Presenters described several operations that will be implemented in the coming years, including an increase in the amount of power the University produces internally, the transition of the Big House to zero-waste production by 2017 and a boost in composting opportunities around campus. Presenters also raised the topic of fostering a sustainability-oriented campus climate, highlighting initiatives like the Sustainable Living Experience theme community for freshmen.

The event also included various booths, manned by various University departments and student organizations that audience members could visit before and after the event. Focusing on sustainability efforts, these booths included Planet Blue Student Leaders and the Student Sustainability Initiative, which aim to facilitate a campus-wide commitment to sustainability-related actions.

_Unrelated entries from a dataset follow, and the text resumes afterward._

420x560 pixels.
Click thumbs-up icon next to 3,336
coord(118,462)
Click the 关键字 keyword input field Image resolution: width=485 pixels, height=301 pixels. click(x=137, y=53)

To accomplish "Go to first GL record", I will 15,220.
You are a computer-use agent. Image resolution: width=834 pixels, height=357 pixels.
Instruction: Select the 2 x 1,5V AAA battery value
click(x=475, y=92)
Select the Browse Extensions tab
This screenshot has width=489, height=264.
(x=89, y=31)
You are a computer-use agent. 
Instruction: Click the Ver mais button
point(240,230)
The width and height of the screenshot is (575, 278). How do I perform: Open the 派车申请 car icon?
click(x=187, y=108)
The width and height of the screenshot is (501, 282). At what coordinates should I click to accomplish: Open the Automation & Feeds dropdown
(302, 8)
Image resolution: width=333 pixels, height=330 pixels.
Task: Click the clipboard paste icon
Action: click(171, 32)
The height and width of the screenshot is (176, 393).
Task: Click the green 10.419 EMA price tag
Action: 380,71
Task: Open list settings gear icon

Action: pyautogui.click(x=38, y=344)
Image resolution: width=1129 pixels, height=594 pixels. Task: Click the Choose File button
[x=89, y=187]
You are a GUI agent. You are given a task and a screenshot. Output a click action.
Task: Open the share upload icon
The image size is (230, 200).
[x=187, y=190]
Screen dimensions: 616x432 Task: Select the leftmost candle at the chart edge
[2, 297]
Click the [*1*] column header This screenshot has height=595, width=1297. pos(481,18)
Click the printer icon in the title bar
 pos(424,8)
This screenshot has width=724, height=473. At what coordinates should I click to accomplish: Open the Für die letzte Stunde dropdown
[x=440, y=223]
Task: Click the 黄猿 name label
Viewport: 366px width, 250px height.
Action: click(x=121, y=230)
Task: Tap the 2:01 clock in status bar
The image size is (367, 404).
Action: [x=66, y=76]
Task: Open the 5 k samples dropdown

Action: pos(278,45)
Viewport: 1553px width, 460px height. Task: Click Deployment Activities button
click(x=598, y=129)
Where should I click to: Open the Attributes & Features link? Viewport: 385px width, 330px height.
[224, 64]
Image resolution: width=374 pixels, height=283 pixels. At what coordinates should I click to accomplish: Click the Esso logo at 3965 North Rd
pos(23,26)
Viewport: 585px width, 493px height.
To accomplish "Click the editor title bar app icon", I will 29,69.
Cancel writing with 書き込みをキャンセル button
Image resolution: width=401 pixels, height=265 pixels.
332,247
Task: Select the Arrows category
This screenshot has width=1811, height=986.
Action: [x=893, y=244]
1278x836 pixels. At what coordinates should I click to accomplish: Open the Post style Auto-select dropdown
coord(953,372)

Tracy Artley, an employee with the University Waste Reduction and Recycling Office who presented during the town hall, emphasized the importance of events like this one that bring together different groups dedicated to sustainability.

“You get a bigger bang for your buck; everything kind of reinforces everything else,” she added.

“What we’re doing reinforces what Recycle Ann Arbor’s doing, which reinforces energy management, all of those kinds of things,” she said. “It’s a bigger message when we all come together to reach a bigger audience.”

However, LSA senior Liz Bedrick, a board member for the Student Sustainability Initative, voiced disappointment regarding the lack of a Q&A session, which was a part of the town hall in previous years. Bedrick also said she felt the event’s scope was narrower than she expected and focused on the efforts of only a few departments.

“I thought it could have been a little more comprehensive,” Bedrick said. “A lot of stakeholders weren’t accounted for here. They only had four people talk from three different offices, so I think they could have had a wider array of people.”

Nonetheless, she said she felt the representatives from these departments demonstrated a positive trajectory for sustainability on campus.

“But I think in terms of their goals they all seem to be on track, and I think a lot of the initiatives going on are really great,” she said.

Engineering senior Natalie Salton said she appreciated the format of the town hall event because it provided opportunities for the community to actively engage with the topic and interact with others involved in sustainability programs.

“If the University only put out reports, I think you’ll have a lot lower participation and awareness of what’s going on,” she said. “… You can still talk to people, see what things are available around campus by having interpersonal relationships. It’s a lot more effective at communicating stuff than throwing reports and fliers at people.”

Correction: A previous version of this article stated sustainability goals were set in 2006. The University’s goals were set in 2011.